See Wikipedia for more information.

Version 1.0.28 onwards.

CompositeSimpsonsRule (f,a,b,n)

Integration of f by Composite 1/3 Simpson's Rule on the interval [a,b] with n subintervals with error of max(f'''')*h^4*(b-a)/180, note that n should be even. If the given n is odd, then 1 is added to make it even.

It is the 1/3 variant of the rule that is used, that is, if the x0,x1,x2,...,xn are the points, then the rule is ((b-a)/n) * (f(x0) + 4*f(x1) + 2*f(x2) + ... + 4*f(x(n-1)) + f(xn)).

The n argument is optional. If it is not given the value of NumericalIntegralSteps is used, which is by default 1000.

See Wikipedia or Planetmath for more information.

CompositeSimpsonsRule (f,len)

Integration using Composite Simpson's rule of a function given by a vector of values f given at equal subintervals. The integration interval is taken to be of length len, that is, if the interval is [a,b], then len should be b-a. The vector f should have at least 3 values (representing 2 subintervals). Normally the 1/3 rule is used. If there is an odd number of subintervals, the 3/8 rule is used on the last 3 subintervals.
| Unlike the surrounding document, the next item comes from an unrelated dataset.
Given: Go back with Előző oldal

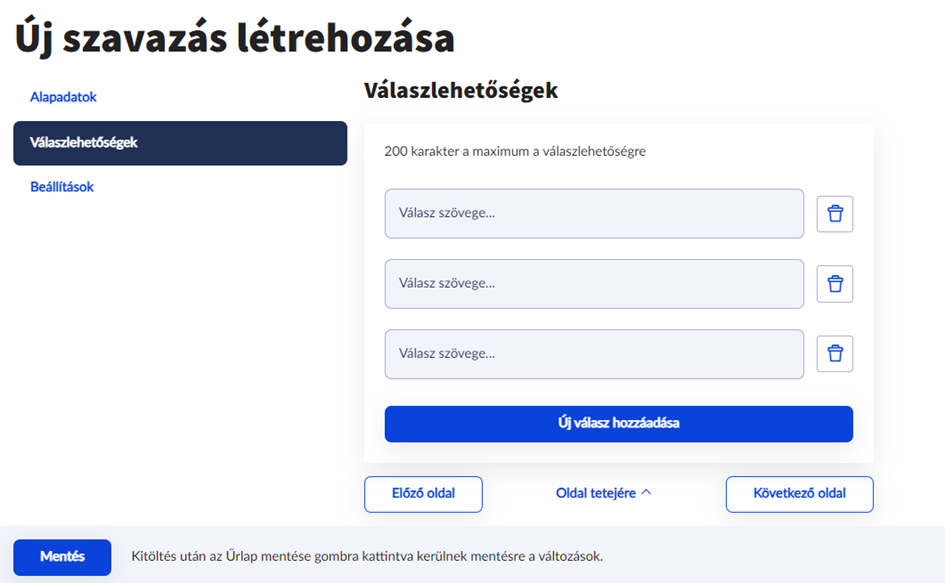Looking at the screenshot, I should click(423, 494).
See Wikipedia or Planetmath for more information.

Version 1.0.28 onwards.

CompositeSimpsonsRuleTolerance (f,a,b,FourthDerivativeBound,Tolerance)
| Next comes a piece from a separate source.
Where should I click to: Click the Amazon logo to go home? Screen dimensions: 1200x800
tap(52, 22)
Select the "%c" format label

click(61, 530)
Integration of f by Composite 1/3 Simpson's Rule on the interval [a,b] with the number of steps calculated by the fourth derivative bound and the desired tolerance.

See Wikipedia or Planetmath for more information.

Derivative (f,x0)

Attempt to calculate derivative by trying first symbolically and then numerically.

See Wikipedia for more information.

EvenPeriodicExtension (f,L)

Return a function that is the even periodic extension of f with half period L. That is a function defined on the interval [0,L] extended to be even on [-L,L] and then extended to be periodic with period 2*L.

See also OddPeriodicExtension and PeriodicExtension.

Version 1.0.7 onwards.

FourierSeriesFunction (a,b,L)

Return a function that is a Fourier series with the coefficients given by the vectors a (sines) and b (cosines). Note that a@(1) is the constant coefficient! That is, a@(n) refers to the term cos(x*(n-1)*pi/L), while b@(n) refers to the term sin(x*n*pi/L). Either a or b can be null.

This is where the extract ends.